Bridges is so consumed with his music –– writing it and performing it and, now, dancing to it in packed houses across the globe –– that as long as what comes from his voice and guitar sounds lovely, he is satisfied. As he should be.

No matter what anyone says, thinks, or feels, you cannot disparage Bridges’ songs. They are that good. The spellbinding title track, a scorching ballad pivoting on a sumptuous one-line chorus (“Wanna be arou-ah-ouuund, girl”), is just one of several moody pop gems on the album.

Think about it: It is 2016, and a young black man is singing about the Twist un-ironically. That is mostly because the high quality of his tunes has allowed us to believe him, to trust his music, to trust that he’s not trying to pull one over on us. Coming Home is real music by real musical badasses. End of discussion.

But another possible reason young Leon can twisty, twisty, twisty without making us snicker is that the 1950s and early ’60s now seem pretty tame and psychologically unpacked to us. They certainly do not loom as ponderously as they did in the 1970s and ’80s, when the cultural conversation was dominated by ’50s- and ’60s-born artists/tastemakers, some with melancholy spirits to exorcise (Grease, Happy Days/Laverne & Shirley, Sha Na Na), others with Cold War scores to settle (The Outsiders, “Born in the ’50s,” Driving Miss Daisy). The ’50s/’60s are so far in the past that they are now either misremembered or caricaturized beyond recognition (Carol, Mad Men, The King’s Speech, Go Set a Watchman, The Imitation Game, Brooklyn, Masters of Sex). Also, the present is so sucky that we don’t care where we are transported to as long as it is not the terroristic now. Six million people watch Game of Thrones every week in-season. GoT’s a show about sword-fighting, dragons, and being impossibly good-looking. Six million people. That’s a lot of pimply faced tweens jumping around in their parents’ basements, flinging around bath-towel capes and wielding paper towel-tube swords, every Sunday night in the spring and summer.

Or maybe that massive number of watchers includes a few adults in an unstable world who want only, for a merciful minute, to escape reality. Grueling, painful, terroristic reality.

Like Bran Stark, Leon Bridges, who fine-tuned his chops playing open-mic nights around Fort Worth for a couple of years before bumping into Jenkins and Block, does have mystery working for him. There probably aren’t many twentysomethings who share his affinity for a time that even people born in the 1950s/early ’60s are probably over.

Well, make that “most” people born in the ’50s.

“There’s not a sour pitch,” said my hip 75-year-old mother after listening to Coming Home for the first time last month. “I love how the last words trail off, real soft. It’s just sweet. There’s not one wrong note. … It just brought me back.”

Last year, Bridges told me he was “super-happy” with Coming Home. “I love [Jenkins’] vision to get the tracks sounding exactly like they came out in the ’50s and ’60s,” the singer-songwriter said.

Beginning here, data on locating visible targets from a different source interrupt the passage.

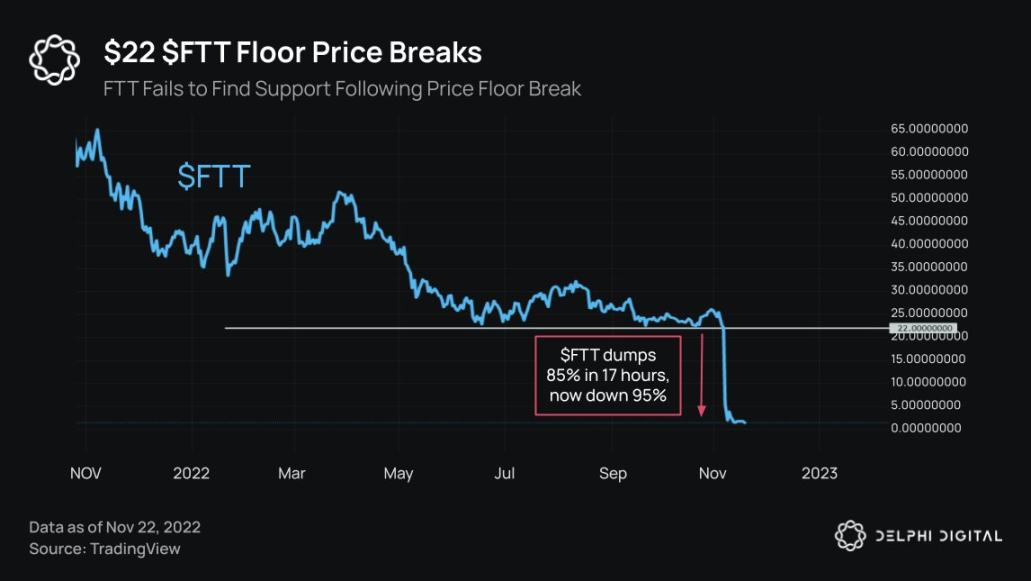
Task: Click the Delphi logo icon top left
Action: point(55,60)
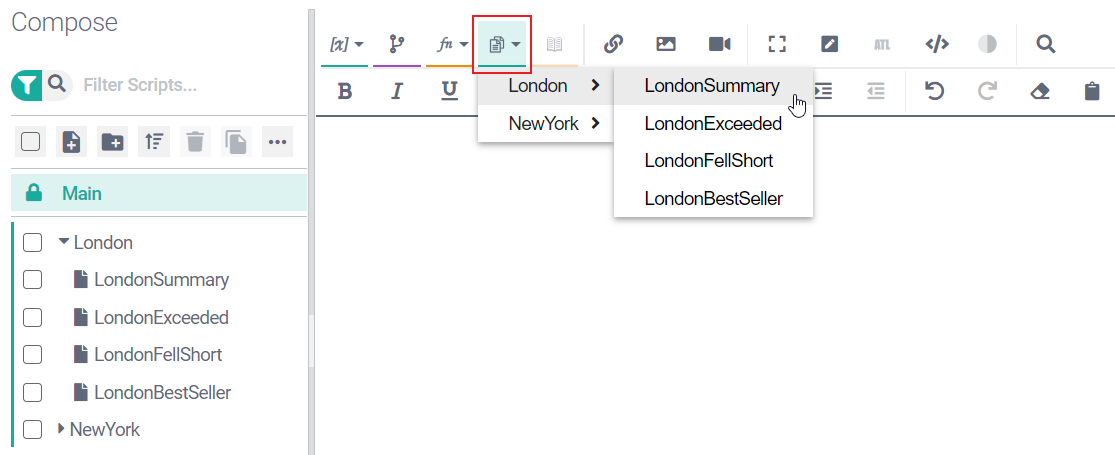Click the search magnifier in toolbar
Image resolution: width=1115 pixels, height=455 pixels.
[x=1045, y=44]
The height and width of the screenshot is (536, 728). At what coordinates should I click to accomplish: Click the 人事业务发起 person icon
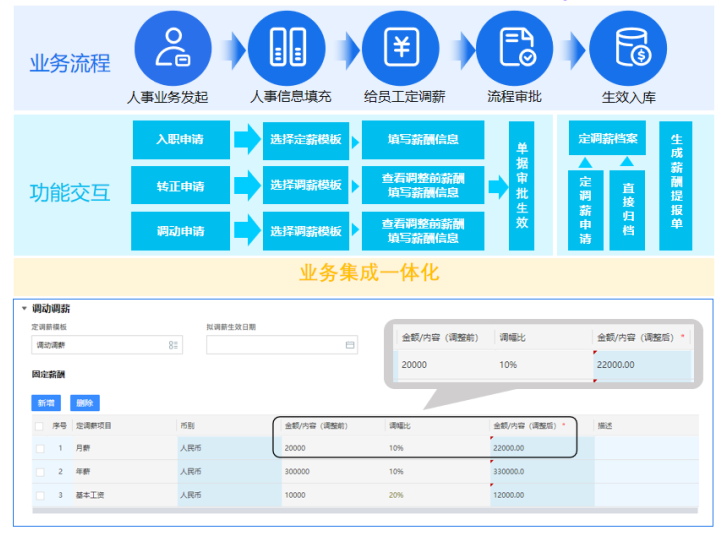[x=174, y=48]
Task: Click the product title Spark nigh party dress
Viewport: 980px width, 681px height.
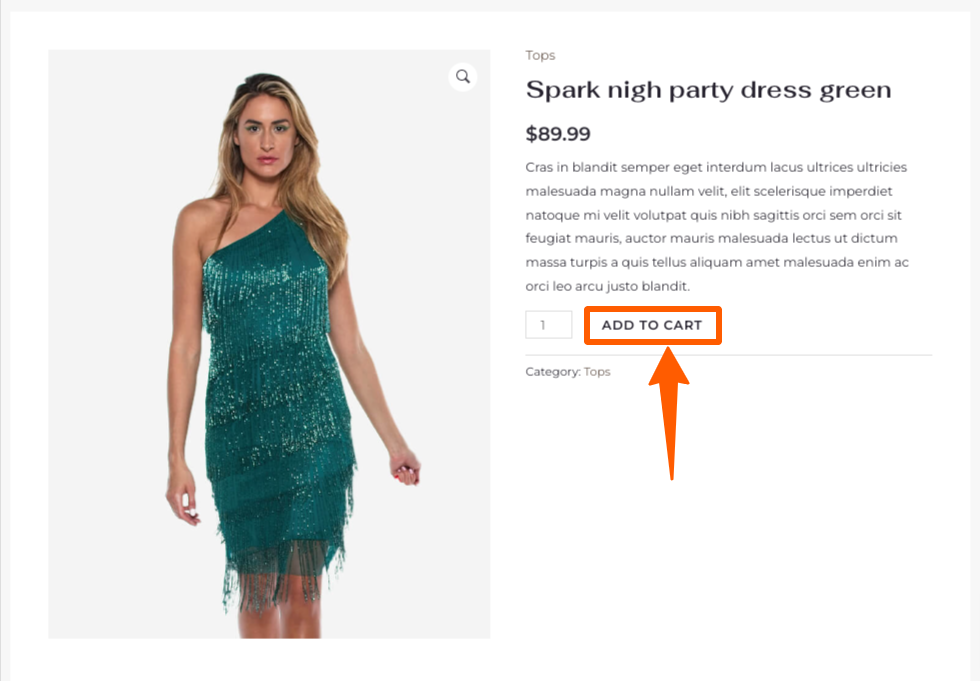Action: 708,90
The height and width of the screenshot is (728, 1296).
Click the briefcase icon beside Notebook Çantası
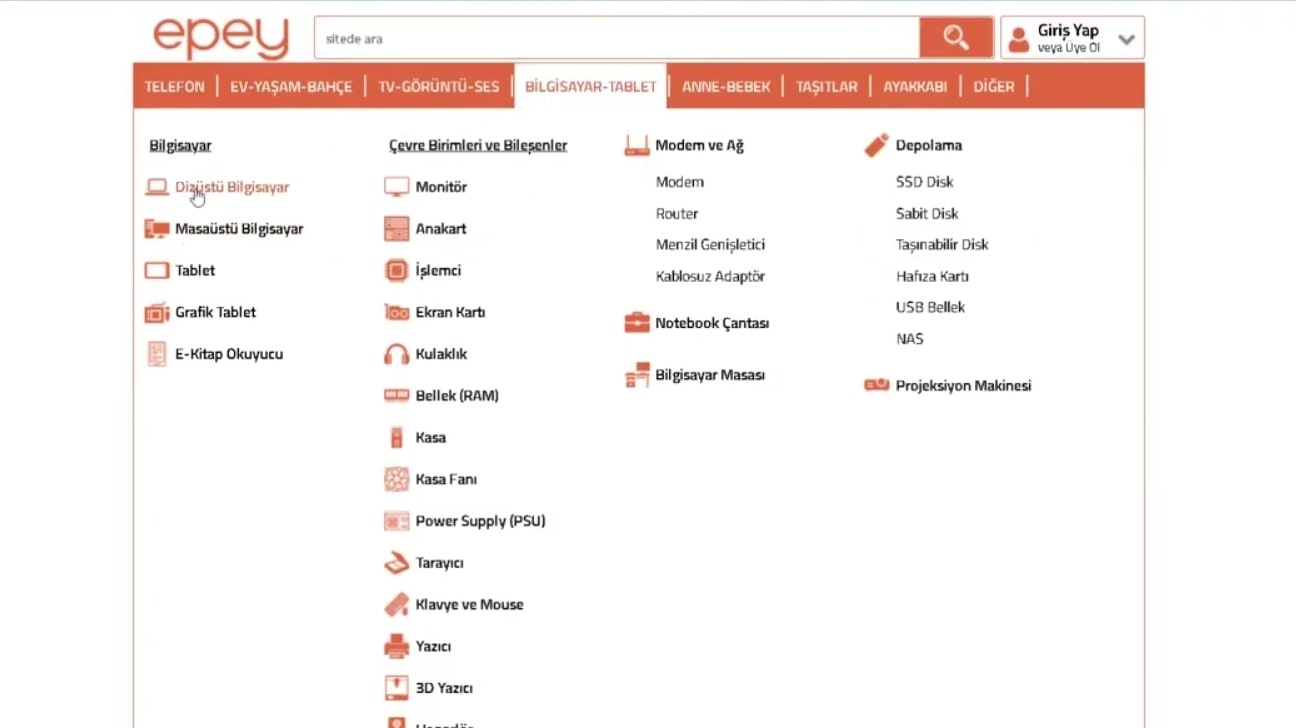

If Leon Bridges is as committed to historical accuracy as Coming Home suggests, his next album will be “Dance to the Music”-esque.

Which wouldn’t be bad thing. Nobody’s doing that sound either.

 

2 COMMENTS

  1. Nice writing! Really enjoyed reading this.

    You mentioned that Leon’s next album could be “Dance to the Music”-esque. That’s interesting, but I like to hope that his next album heads further into a direction that you hinted at earlier in your story. Because of the chaos currently happening in the streets of the United States, I hope Leon’s next album can incorporate the cultural zeitgeist, while still paying homage to the past. Kendrick Lamar’s “To Pimp A Butterfly” meets Marvin’s “What’s Going On?” meets Sly’s “There’s A Riot Going On”…if you catch my drift. (smiles)

    • Thank you, V.M. But I’m always leery of criticizing minority artists for not doing enough for their communities. I think that at the point art becomes activism for activism’s sake, the artist comes off as fraudulent. If Leon isn’t feeling it, he isn’t feeling it, and that’s OK. But I hear what you’re saying.